A few days ago, Dave and I had one of those rides that reminds you why you ride in the first place.

We met up with three Spanish riders - Alex, Pablo, and Lucas - who had just completed something pretty extraordinary. Over the past three months, they’ve ridden more than 15,000 kilometres from Barcelona all the way down to Cape Town. Not by chasing highways or shortcuts, but by deliberately choosing the harder line. Back roads. Borders. West Africa. The slow way. The real way.

Their project is called Down to Africa, but what struck us immediately wasn’t the scale of the journey - it was their attitude. Calm, open, curious. No bravado. Just three good humans who genuinely love being on the road.

When they rolled into Cape Town, we couldn’t resist the opportunity to give them a proper welcome - and to show them a few pieces of the Cape they might have missed on the long push south.

So we put together a loose 250km loop. Nothing dramatic.
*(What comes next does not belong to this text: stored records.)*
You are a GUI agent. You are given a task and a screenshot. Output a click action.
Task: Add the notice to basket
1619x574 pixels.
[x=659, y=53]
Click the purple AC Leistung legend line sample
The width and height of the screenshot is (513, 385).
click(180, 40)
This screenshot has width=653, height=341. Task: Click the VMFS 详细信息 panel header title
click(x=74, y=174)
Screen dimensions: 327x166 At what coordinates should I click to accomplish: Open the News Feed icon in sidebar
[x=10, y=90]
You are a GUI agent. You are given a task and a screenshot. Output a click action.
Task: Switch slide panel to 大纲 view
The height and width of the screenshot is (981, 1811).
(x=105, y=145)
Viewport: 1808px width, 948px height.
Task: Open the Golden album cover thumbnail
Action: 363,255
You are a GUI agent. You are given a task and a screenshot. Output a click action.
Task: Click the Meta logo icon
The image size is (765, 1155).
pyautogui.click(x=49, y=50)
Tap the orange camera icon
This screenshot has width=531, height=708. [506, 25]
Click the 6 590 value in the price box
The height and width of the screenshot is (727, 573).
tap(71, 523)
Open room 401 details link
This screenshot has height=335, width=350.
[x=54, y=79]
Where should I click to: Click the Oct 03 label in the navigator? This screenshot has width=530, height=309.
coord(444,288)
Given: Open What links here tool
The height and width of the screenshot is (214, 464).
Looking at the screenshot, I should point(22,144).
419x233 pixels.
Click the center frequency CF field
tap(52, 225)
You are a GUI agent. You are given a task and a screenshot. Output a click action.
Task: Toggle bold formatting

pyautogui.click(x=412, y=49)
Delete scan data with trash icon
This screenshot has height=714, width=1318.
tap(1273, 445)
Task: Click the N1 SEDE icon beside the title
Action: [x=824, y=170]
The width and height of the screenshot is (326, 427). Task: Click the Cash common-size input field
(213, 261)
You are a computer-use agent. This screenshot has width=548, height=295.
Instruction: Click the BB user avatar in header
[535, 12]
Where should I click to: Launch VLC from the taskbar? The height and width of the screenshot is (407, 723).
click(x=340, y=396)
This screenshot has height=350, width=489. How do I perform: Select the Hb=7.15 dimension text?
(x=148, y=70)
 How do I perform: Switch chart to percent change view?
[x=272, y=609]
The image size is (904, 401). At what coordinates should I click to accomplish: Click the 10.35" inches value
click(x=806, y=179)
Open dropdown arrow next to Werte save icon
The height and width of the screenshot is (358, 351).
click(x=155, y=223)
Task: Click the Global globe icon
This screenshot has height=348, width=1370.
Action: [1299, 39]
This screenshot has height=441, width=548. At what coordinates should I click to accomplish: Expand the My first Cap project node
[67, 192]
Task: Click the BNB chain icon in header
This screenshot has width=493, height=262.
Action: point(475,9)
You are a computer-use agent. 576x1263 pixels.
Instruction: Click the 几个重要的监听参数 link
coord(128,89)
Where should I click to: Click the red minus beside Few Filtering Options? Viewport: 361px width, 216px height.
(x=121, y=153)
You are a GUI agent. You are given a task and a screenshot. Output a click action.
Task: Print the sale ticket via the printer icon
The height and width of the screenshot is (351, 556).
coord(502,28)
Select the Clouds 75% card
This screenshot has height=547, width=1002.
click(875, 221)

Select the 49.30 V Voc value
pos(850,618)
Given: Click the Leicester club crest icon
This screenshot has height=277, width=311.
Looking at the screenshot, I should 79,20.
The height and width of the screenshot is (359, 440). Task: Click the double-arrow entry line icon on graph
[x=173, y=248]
But a desire from our side to share more of our beautiful land.


Franschhoek Valley from the top of the Pass.
Franschhoek Valley from the top of the Pass.

We started with Boyes Drive, easing into the ride with views over False Bay, then traced the coastline through Clarence Drive, past the ocean and into Betty’s Bay, where the penguins inevitably stole the show. From there, we cut inland onto quieter back roads and finished with Franschhoek Pass, one of those stretches that reminds you how lucky we are to ride here.

No rush. No agenda. Just riding, talking, stopping, riding again.


We ended the day the right way – over a steak, a cold beer, and a long conversation back in Cape Town. Stories swapped. Routes compared. Laughs shared. That easy camaraderie that only motorcycling seems to create between people who’ve only just met.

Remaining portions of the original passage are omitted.